A Câmara Municipal de Imperatriz vai realizar dia 28 (quinta-feira), às 9 horas, uma audiência pública com o tema “Comunicação e Democracia”. O evento foi solicitado à presidência da Câmara pela Associação de Imprensa da Região Tocantina (Airt), entidade que integra a comissão organizadora da I Conferência de Comunicação da Região Tocantina.

 

A audiência pública terá a participação do historiador Adalberto Franklin, do produtor cultural Alexandre Almeida, do secretário de Comunicação da Prefeitura de Imperatriz, Elson Araújo, do presidente da Airt, Ozias Pânfilo e dos jornalistas Domingos Cezar e Ed Wilson Araújo.

 

Segundo o jornalista e professor da UFMA, Ed Wilson Araújo, a audiência visa estimular os vereadores a debater o papel da comunicação na sociedade e envolvê-los na preparação da I Conferência de Comunicação da Região Tocantina.

 

A audiência é um evento preparatório da I Conferência de Comunicação da Região Tocantina, que está sendo organizada por uma comissão de estudantes e professores de Jornalismo da Universidade Federal do Maranhão (UFMA), Casa das Artes, Sindicato dos Jornalistas de Impetratirz (Sindjori) e Airt.

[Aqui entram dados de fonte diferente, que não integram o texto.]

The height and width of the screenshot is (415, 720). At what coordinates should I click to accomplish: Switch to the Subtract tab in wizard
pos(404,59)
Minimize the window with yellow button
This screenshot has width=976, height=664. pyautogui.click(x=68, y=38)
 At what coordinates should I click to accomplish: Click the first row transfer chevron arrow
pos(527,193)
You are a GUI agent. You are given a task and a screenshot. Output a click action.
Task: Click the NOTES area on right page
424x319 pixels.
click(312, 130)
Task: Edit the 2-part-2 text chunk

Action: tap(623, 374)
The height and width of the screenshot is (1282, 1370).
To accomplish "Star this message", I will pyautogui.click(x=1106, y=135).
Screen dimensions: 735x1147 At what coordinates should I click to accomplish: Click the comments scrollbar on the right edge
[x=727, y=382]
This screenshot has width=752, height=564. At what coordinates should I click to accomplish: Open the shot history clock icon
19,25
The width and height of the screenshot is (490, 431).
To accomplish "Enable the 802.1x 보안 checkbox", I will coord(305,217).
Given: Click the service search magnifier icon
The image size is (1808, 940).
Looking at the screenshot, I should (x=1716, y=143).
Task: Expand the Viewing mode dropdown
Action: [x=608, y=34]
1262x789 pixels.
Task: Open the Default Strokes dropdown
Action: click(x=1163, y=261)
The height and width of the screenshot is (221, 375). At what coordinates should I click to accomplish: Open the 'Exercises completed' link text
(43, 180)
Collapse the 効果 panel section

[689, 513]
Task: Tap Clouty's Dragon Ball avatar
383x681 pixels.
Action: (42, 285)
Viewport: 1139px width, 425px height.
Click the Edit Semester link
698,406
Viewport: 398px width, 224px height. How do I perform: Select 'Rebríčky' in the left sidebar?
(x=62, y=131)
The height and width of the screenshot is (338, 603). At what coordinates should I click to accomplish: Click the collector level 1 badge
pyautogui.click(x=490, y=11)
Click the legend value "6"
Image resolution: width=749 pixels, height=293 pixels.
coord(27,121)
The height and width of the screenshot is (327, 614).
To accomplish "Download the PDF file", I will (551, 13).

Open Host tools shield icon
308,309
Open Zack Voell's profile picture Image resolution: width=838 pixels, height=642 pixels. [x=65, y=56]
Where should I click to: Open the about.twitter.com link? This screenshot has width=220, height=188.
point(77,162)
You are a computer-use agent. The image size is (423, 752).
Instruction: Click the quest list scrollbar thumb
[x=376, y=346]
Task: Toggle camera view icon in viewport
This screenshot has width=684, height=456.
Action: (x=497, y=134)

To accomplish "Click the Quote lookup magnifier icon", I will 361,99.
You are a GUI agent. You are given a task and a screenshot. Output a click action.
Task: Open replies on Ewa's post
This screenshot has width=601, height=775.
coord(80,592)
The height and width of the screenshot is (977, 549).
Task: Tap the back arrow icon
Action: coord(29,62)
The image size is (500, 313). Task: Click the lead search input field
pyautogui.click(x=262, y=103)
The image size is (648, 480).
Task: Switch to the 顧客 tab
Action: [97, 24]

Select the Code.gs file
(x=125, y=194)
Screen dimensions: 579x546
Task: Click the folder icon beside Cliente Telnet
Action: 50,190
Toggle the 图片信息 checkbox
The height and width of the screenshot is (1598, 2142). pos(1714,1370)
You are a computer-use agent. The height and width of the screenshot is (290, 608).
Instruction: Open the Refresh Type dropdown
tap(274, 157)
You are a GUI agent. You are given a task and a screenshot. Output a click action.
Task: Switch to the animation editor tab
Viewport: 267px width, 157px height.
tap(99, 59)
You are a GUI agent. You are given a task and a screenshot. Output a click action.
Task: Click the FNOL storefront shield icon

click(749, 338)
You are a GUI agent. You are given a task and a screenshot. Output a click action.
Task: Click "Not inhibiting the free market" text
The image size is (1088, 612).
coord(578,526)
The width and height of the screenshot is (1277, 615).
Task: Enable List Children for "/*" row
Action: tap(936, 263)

A Prefeitura de Imperatriz, através da Secretaria de Comunicação, já manifestou apoio à realização do evento.

 

“Tanto a audiência pública quanto a conferência são abertas à comunidade. Além dos profissionais e estudantes de Comunicação, podem participar professores e estudantes do ensino médio, representantes de igrejas, sindicatos, associações e outras entidades interessadas”, esclarece Araújo.

 

Nos meses de julho, agosto e setembro vão ocorrer, em todo o Brasil, as etapas municipais, regionais e estaduais preparatórias à I Conferência Nacional de Comunicação (Confecom), um dos eventos mais expressivos da área de mídia, marcado para o início de dezembro, em Brasília.

 

Na etapa tocantina, programada para a segunda quinzena de agosto, em Imperatriz, a meta é envolver o maior número possível de empresários, profissionais de mídia, poder público e movimentos sociais no debate sobre sete temas comuns a todas as conferências: televisão, rádio, internet, cinema, mídia impressa, mercado editorial e telecomunicações.

 

As conferências vão constituir espaços de debates e formulação de políticas públicas para os diferentes tipos de mídia acima relacionados. As propostas sistematizadas em cada município e nas regionais serão levadas à etapa estadual e, posteriormente, à Confecom.

 

Em Imperatriz, devido ao expressivo número de emissoras de rádio e televisão, à atuação no mercado editorial, no jornalismo impresso e no audiovisual, a conferência será um relevante fórum de debates e elaboração de propostas com a participação da sociedade civil e o poder público.

 

A Confecom já está oficialmente convocada pelo governo federal, através do Ministério das Comunicações. Vai reunir cerca de 1500 delegados representando o poder público, a iniciativa privada e os movimentos sociais vinculados direta ou indiretamente à Comunicação (Professor Ed Wilson).